» Testo in esame
----
Impegnatisi per giuramento di osservare il capitolato, i cardinali procedettero all'elezione. Venne eletto, per le larghe promesse di uffici e di rendite, il cardinale genovese GIAMBATTISTA CIBO (29 agosto del 1484), che prese il nome di INNOCENZO VIII. 
Il nuovo Pontefice era di indole molto mite e di ingegno non certo superiore. Irreprensibili non erano i suoi costumi: sette figli naturali aveva avuti prima di prendere gli ordini sacri e li riconobbe pubblicamente anche dopo che ottenne la tiara. Non era quindi il Papa che potesse opporsi alle irregolarità del clero e infatti la corruzione ecclesiastica fece, durante il suo pontificato, notevoli progressi.

Come uomo politico si mostrò incline alla pace, ma le circostanze furono più forti della sua volontà di mantenere in Italia quella pace che il trattato di Bagnolo aveva fatto concludere. Innocenzo VIII tentò di spegnere quel fuoco che minacciava di suscitare un incendio più vasto e si impegnò per metter la pace tra Firenze e Genova, ma non vi riuscì, né, del resto, egli insistette, poiché avvenimenti di maggiore importanza lo inducevano a rivolger lo sguardo sul Reame di Napoli.
----
Estratti di dati
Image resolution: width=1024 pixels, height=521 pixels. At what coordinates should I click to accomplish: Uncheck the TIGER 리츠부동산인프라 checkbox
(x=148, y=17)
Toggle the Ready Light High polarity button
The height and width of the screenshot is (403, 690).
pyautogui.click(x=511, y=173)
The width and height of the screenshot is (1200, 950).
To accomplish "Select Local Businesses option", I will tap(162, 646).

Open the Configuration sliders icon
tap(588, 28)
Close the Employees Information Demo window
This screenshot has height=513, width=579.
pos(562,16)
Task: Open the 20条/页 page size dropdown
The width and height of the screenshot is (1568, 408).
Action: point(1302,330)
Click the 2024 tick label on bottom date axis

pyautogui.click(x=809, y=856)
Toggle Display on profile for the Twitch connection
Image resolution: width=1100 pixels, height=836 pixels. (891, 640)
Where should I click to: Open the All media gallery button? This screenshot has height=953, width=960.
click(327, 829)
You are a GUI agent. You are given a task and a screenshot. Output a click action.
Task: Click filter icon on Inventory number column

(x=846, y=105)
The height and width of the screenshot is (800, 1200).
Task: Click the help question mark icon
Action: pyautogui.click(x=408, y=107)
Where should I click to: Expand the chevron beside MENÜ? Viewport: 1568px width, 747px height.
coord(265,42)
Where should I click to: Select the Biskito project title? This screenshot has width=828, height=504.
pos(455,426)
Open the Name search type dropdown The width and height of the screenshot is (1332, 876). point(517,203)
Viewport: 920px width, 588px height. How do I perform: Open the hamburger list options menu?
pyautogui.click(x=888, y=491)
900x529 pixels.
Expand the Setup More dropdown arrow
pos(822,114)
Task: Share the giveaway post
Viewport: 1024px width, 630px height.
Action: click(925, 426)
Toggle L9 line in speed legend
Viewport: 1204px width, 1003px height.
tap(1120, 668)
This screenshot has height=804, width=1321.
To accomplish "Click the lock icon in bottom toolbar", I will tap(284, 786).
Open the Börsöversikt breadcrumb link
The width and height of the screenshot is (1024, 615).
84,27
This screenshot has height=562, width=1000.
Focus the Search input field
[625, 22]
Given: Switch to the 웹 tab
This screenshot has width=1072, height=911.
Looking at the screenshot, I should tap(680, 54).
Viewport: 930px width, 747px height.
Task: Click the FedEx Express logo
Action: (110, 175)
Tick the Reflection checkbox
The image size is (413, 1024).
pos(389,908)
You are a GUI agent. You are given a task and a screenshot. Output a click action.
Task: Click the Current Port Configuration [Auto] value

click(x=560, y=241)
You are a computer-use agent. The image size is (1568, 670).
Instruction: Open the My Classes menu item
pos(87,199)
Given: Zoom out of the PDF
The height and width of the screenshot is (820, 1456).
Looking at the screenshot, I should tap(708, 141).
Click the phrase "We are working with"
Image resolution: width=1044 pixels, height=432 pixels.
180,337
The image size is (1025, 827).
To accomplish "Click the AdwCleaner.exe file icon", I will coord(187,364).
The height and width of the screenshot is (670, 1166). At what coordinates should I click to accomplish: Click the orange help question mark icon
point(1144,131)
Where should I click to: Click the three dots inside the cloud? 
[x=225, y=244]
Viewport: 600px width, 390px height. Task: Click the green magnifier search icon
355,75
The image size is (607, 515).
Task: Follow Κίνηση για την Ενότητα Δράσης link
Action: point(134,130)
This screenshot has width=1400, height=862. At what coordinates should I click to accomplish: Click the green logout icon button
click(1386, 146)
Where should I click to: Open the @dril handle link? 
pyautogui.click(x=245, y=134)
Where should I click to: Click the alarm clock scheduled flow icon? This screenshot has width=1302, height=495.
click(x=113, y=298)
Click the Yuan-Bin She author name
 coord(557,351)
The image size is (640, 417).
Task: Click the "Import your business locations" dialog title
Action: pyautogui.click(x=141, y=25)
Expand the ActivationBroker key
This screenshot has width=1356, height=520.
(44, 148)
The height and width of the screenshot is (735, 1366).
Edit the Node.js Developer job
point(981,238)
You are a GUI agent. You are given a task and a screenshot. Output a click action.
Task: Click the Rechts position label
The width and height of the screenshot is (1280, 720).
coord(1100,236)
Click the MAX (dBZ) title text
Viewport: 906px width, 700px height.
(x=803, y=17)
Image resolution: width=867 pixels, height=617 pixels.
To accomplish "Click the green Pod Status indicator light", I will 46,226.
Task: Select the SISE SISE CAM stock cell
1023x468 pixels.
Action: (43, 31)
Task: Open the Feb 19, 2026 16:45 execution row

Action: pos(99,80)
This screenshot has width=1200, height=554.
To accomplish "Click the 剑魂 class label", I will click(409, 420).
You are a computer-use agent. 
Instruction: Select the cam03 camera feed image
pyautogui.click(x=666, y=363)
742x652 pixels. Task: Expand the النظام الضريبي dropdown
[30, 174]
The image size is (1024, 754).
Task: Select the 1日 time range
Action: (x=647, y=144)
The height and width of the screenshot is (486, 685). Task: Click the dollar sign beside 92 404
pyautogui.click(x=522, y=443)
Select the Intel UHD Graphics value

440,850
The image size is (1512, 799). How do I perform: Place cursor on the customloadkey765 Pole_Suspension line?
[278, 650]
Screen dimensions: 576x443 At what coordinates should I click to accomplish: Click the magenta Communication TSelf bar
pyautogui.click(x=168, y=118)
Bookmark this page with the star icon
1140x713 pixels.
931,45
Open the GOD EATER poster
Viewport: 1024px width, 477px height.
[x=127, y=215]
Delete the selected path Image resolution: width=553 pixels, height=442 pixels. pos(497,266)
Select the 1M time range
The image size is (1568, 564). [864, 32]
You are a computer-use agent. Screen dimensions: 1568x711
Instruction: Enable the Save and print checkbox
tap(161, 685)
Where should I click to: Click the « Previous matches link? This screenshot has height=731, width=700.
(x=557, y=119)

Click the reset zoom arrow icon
----
» Richiesta del compito
Prosegui il testo sul pontificato di Innocenzo VIII, riprendendo subito dopo la sua ultima frase.

» Risposta
Sulla rivolta dei "Baroni di Napoli" vedi le pagine dedicate 
Il Pontefice aveva creduto che la guerra dovesse facilmente riuscirgli vittoriosa; aveva sperato molto sul duca di Lorena, sui Veneziani, sulla ribellione dei baroni. E invece tutto andava diversamente da quel che aveva creduto e sperato. Inoltre la guerra, portata dentro i territori dello stato della Chiesa, danneggiava la campagna romana e teneva costernata la popolazione di Roma.
Tutto ciò non poteva non influire sull'animo del Papa, incline alla pace per indole, né il concludere la pace poteva considerarsi difficile dato che la desideravano i cardinali, Firenze, Milano, il re di Napoli, che temeva un intervento della Francia e voleva ricondurre all'obbedienza i baroni, e infine la volevano il re d'Aragona e di Castiglia, il quale, essendo re di Sicilia, temeva una incursione dei Turchi in quell'isola e una discesa dei Francesi nel mezzogiorno d'Italia.
Ambasciatori vennero dall'Aragona nella penisola; ambasciatori mandò il re di Napoli a Roma, e l'11 agosto del 1486 fu concluso un trattato di pace in cui Ferdinando promise di pagare il tributo alla Santa Sede, di perdonare ai baroni ribelli e di lasciar libera Aquila di rimaner sotto il dominio della Chiesa.
"Ma non tutte le clausole, di questo trattato dovevano essere rispettate. Infatti due giorni dopo la firma, il re di Napoli fece arrestare un mucchio di gente, fece confiscare i loro beni, e alcuni li fece perire fra i più atroci supplizi.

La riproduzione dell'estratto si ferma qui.